Within the data below, copy each line where the string "computer" is found.

──────── DATA TO PROCESS ────────

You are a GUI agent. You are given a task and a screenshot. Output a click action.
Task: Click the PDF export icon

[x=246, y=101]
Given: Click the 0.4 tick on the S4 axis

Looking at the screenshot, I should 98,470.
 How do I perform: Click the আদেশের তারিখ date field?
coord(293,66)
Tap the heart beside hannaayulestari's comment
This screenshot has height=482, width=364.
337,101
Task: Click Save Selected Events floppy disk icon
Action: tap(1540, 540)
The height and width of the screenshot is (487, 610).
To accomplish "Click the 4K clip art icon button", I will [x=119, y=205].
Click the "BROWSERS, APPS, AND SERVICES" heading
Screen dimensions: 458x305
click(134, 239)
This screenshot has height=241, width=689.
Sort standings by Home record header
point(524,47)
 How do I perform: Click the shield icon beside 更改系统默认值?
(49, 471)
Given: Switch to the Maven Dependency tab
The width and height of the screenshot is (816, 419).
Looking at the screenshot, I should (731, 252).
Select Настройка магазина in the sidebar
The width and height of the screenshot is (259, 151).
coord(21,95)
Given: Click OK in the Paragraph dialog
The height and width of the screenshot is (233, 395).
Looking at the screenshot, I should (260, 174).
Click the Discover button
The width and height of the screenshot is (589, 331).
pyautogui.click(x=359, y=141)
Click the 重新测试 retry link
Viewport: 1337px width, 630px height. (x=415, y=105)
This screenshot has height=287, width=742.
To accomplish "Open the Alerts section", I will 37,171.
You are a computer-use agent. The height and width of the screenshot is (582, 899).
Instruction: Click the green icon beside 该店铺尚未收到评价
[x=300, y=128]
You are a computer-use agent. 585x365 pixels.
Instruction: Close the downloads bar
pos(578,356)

────────

→ WRITTEN SOLUTION:
You are a computer-use agent. The height and width of the screenshot is (582, 899).
You are a computer-use agent. 585x365 pixels.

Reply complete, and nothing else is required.